- [Your tasks]:
1. Say whether each statement agrees with the Kids Korner text, answering yes or no and quoting the deciding words of the text exactly. (a) Educators are humbled when they get to say "I don't know." (b) The issue is Vol 36, No 10, from October 2017. (c) Critiques from readers are discouraged.
2. Please set down, word for word, the stretch of the Kids Korner text from "Explore This IssueACEP" through "significant intracranial injury?".

- [Study text]:
^^^^^^^^^^^^^^^^
The best questions often stem from the inquisitive learner. As educators, we love, and are always humbled by, those moments when we get to say, “I don’t know.” For some of these questions, you may already know the answers. For others, you may never have thought to ask the question. For all, questions, comments, concerns, and critiques are encouraged. Welcome to the Kids Korner.
Explore This IssueACEP Now: Vol 36 – No 10 – October 2017
Question 1: In children with a closed head injury and no head imaging in the emergency department, will ondansetron mask a significant intracranial injury?
^^^^^^^^^^^^^^^^
- [Provided records]:
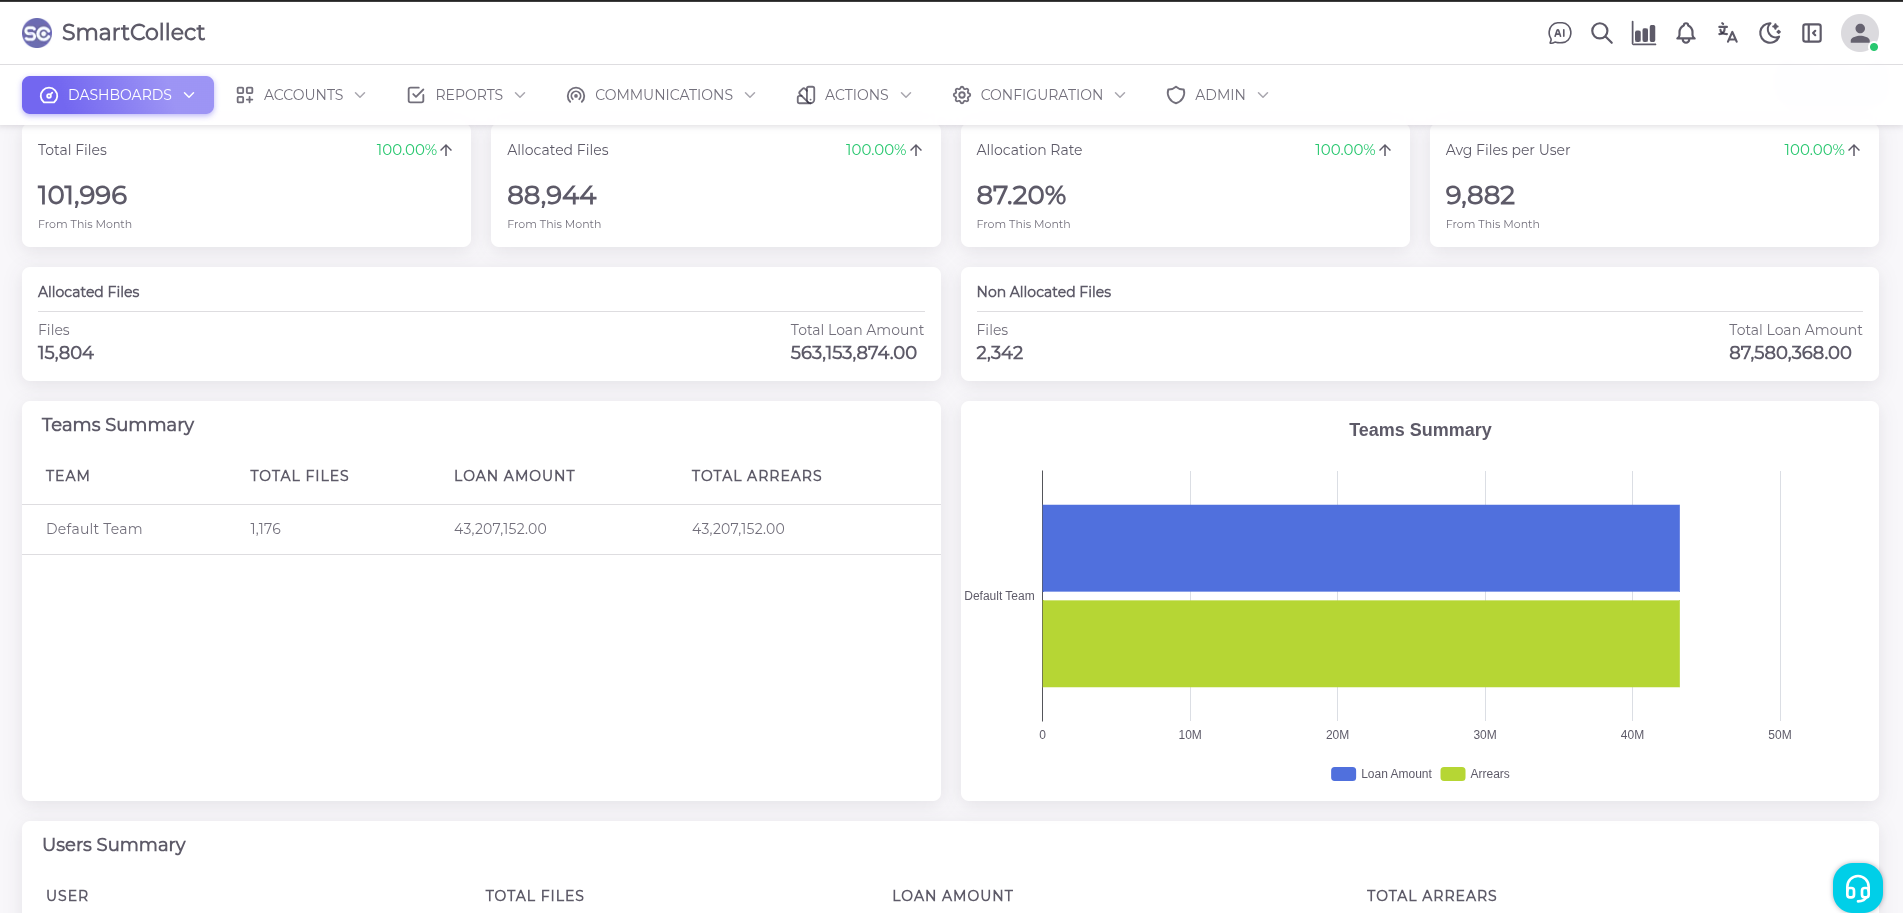
Task: Open the Reports menu
Action: pyautogui.click(x=466, y=95)
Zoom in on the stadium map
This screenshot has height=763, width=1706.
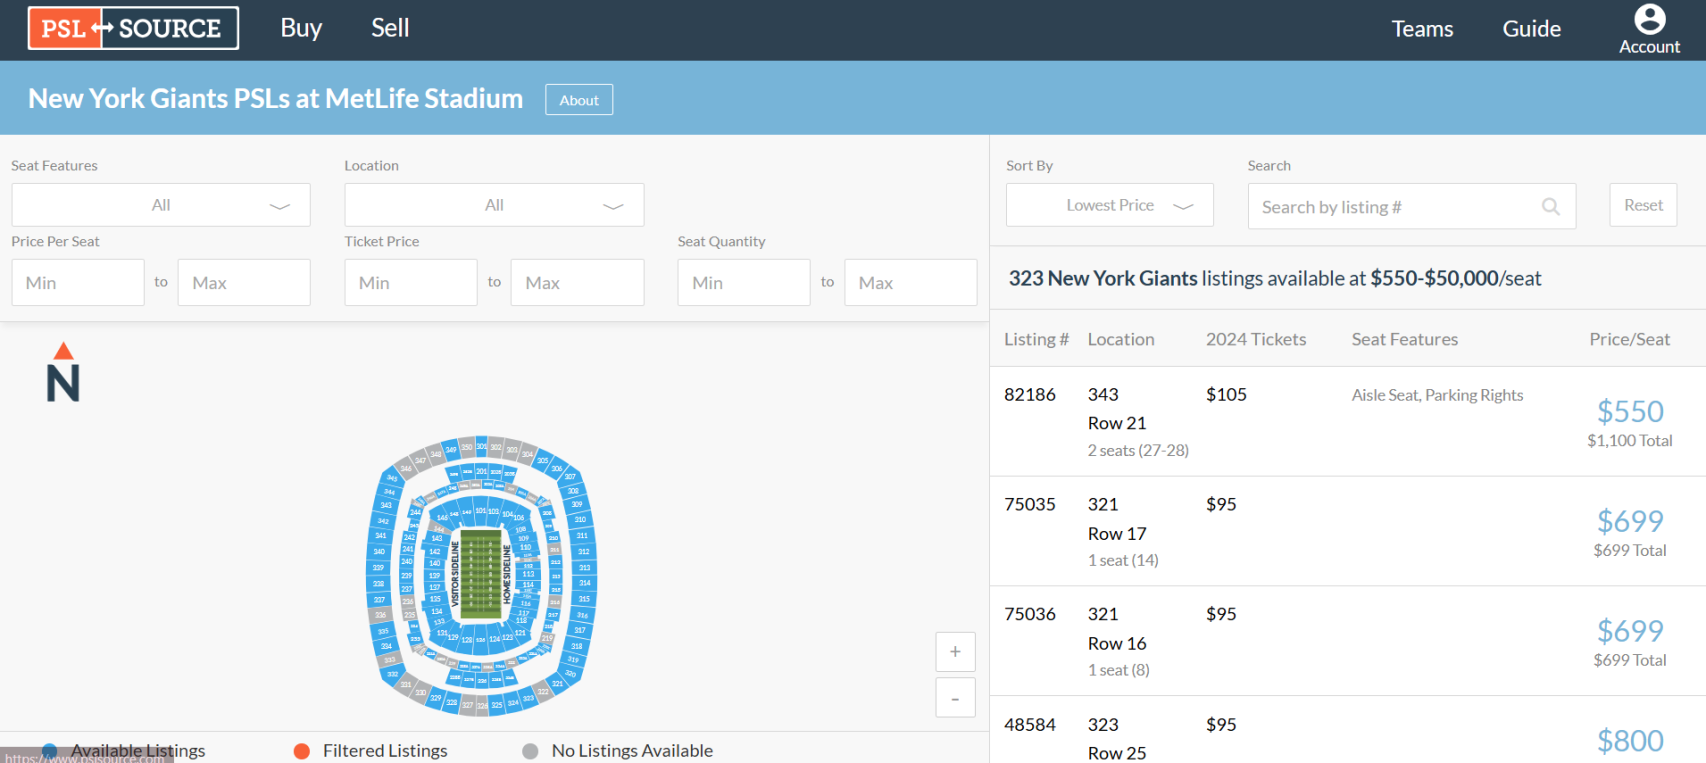point(955,652)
^^^^^^^^^^^^^^^^
- [Per-task answers]:
1.
(a) Yes: "As educators, we love, and are always humbled by, those moments when we get to say, “I don’t know.”"
(b) Yes: "Vol 36 – No 10 – October 2017"
(c) No: "For all, questions, comments, concerns, and critiques are encouraged."

2.
Explore This IssueACEP Now: Vol 36 – No 10 – October 2017
Question 1: In children with a closed head injury and no head imaging in the emergency department, will ondansetron mask a significant intracranial injury?